This is an unprecedented earthquake in nearly 70 years of European competition.

Twelve of the biggest European football clubs announced in a statement on Sunday (April 18th) that they had reached an agreement for the creation of a new competition, the "Superleague", intended to compete with the traditional Champions League.

Among the founding clubs of the "Superleague" are the six biggest teams in the Premier League, the English Premier League - Manchester United, Manchester City, Liverpool, Arsenal, Chelsea and Tottenham - as well as Real Madrid, FC Barcelona or again Juventus Turin.

No French or German club is on the list.

UEFA, moreover, publicly thanked them for their loyalty.

The rebel clubs apparently claim to institute a controversial near-closed league system comparable to the North American basketball (NBA) or American football (NFL) championships.

Generate additional income

The new competition, explain its promoters, is doomed to "generate additional resources for the whole football pyramid".

"In return for their commitment, the founding clubs will receive a one-off payment of around 3.5 billion euros intended solely for infrastructure investments and to offset the impact of the Covid-19 crisis", continue the organizers.

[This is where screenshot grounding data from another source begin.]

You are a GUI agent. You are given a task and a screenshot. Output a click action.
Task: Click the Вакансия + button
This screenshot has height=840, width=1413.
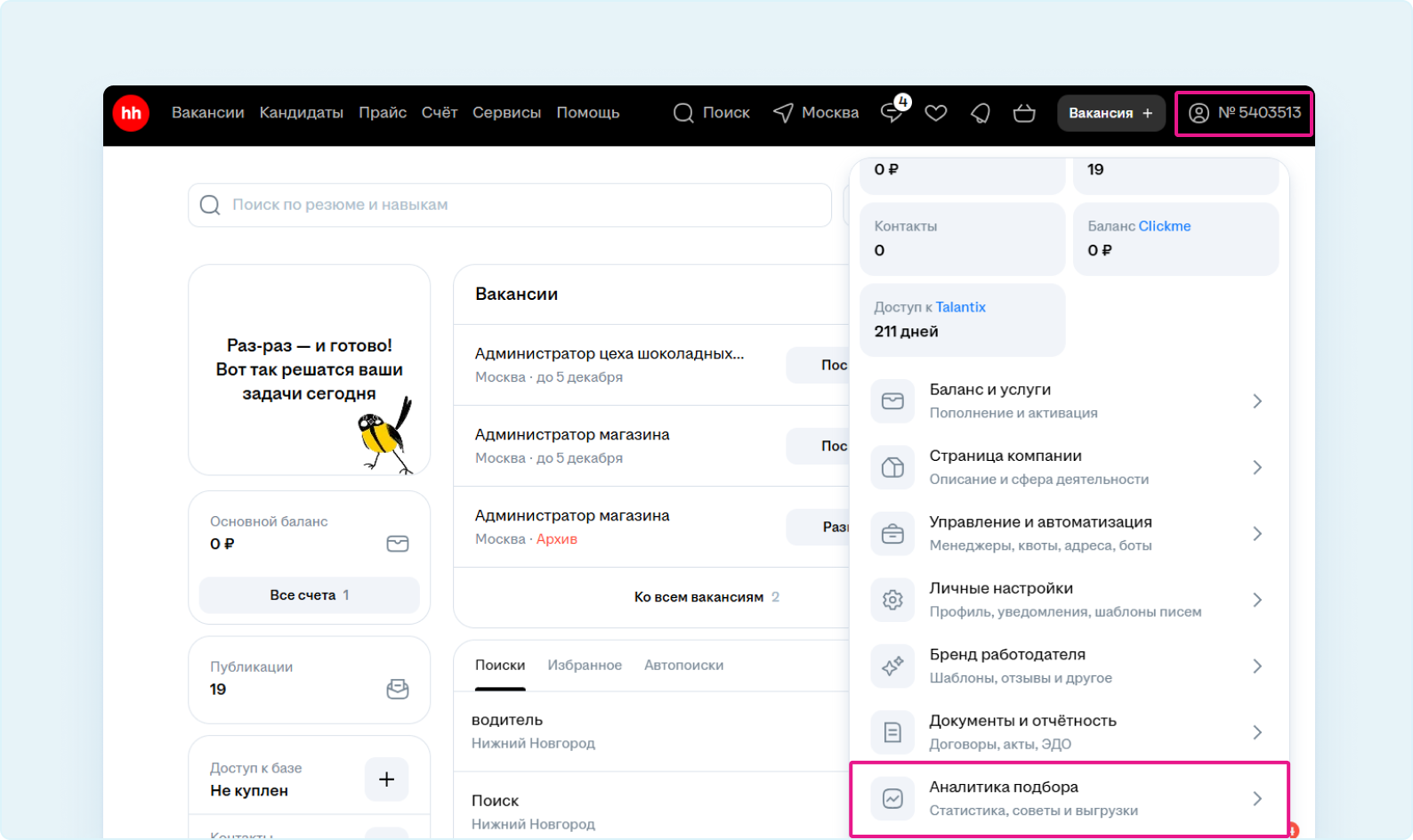coord(1110,113)
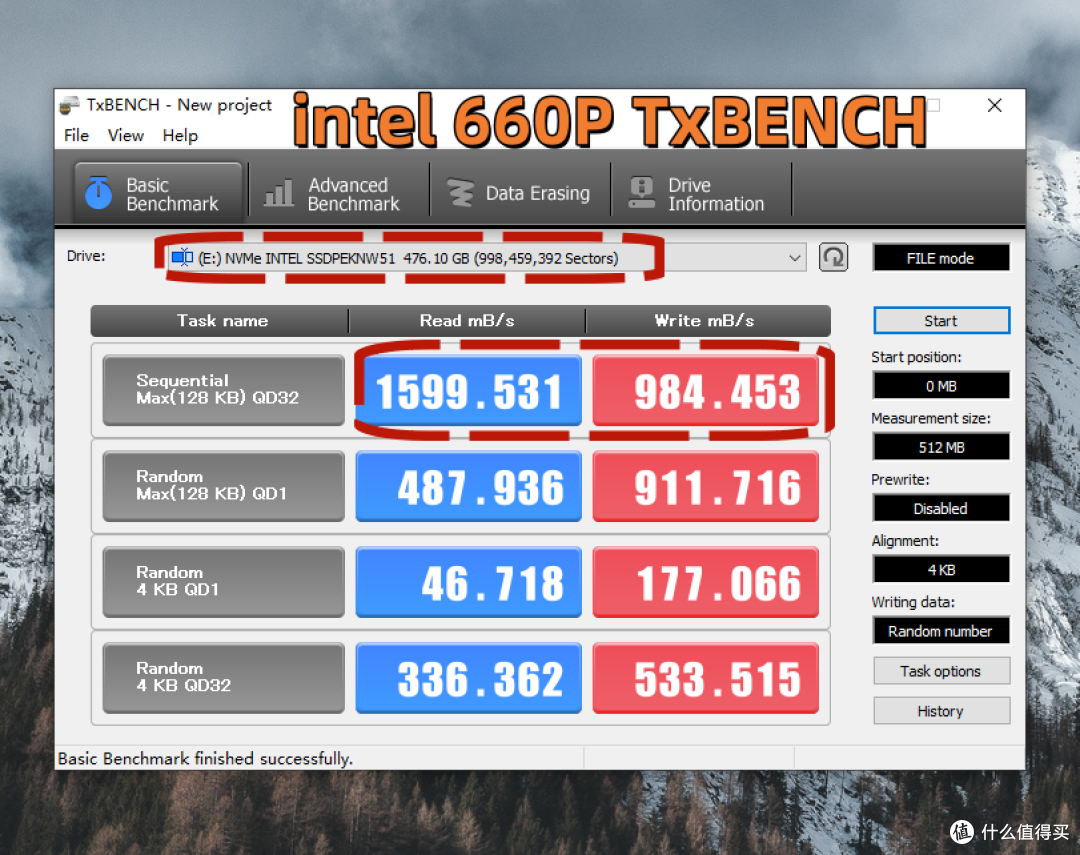The height and width of the screenshot is (855, 1080).
Task: Change Writing data from Random number
Action: point(940,630)
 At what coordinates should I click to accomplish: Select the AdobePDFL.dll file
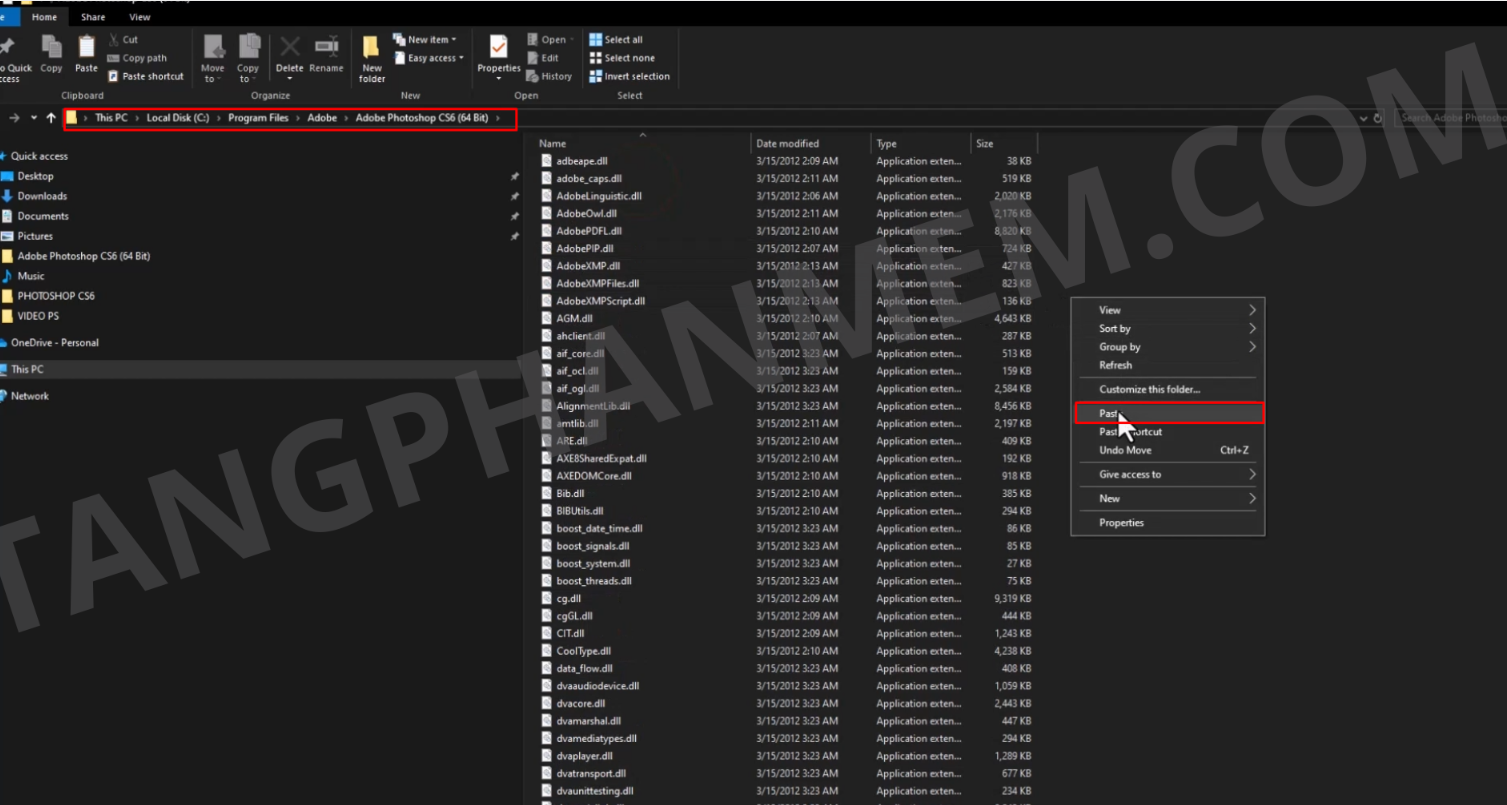pyautogui.click(x=589, y=231)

If this figure is confirmed, it assumes revenues much higher than those obtained by UEFA for all of its club competitions (Champions League, Europa League and European Supercup), which had generated 3.2 billion dollars. euros in TV revenue in 2018-2019, before a pandemic which severely affected the European sports rights market.

"We are going to help football at all levels and put it in the place it deserves in fashion. Football is the only sport in the world with over four billion fans and our responsibility as big clubs is to respond to their wishes, "said Real Madrid boss Florentino Perez, founding president of this" Superleague ".

Matches in competition with the Champions League

According to its promoters, this competition would operate in the form of a regular season between twenty clubs, fifteen of them (the founding clubs and three additional ones to be determined) being automatically qualified each year and the other five chosen "through a system based on their performance from the previous season ".

"The inaugural season (...) will start as soon as possible", continues the text, without setting a precise timetable.

Matches would in principle be held midweek, competing directly with the boxes reserved for the Champions League, but not with the national championships traditionally held on weekends.

A women's "Superleague" will also be launched once the men's competition is established.

Opposition by FIFA and UEFA

The International Football Federation (FIFA) reacted by expressing its "disapproval" of this project for a closed European league outside "any structural framework".

UEFA, in a press release co-signed by several national championships, warned on Sunday that any dissident club would be excluded from national and international competitions, and that their players could no longer play for the national team, for example at the Euro or at the World Cup.

The launch of this "Superleague" comes as UEFA meets on Monday its executive committee (9 am in Paris) to endorse an overhaul of its Champions League by 2024.

There have also been many positions taken among political leaders, from the Elysee Palace in France to Prime Minister Boris Johnson in the United Kingdom.

The French presidency thus castigated a project "threatening the principle of solidarity and sporting merit" and the Minister for Sports Roxana Maracineanu denounced a "VIP club of a few powerful".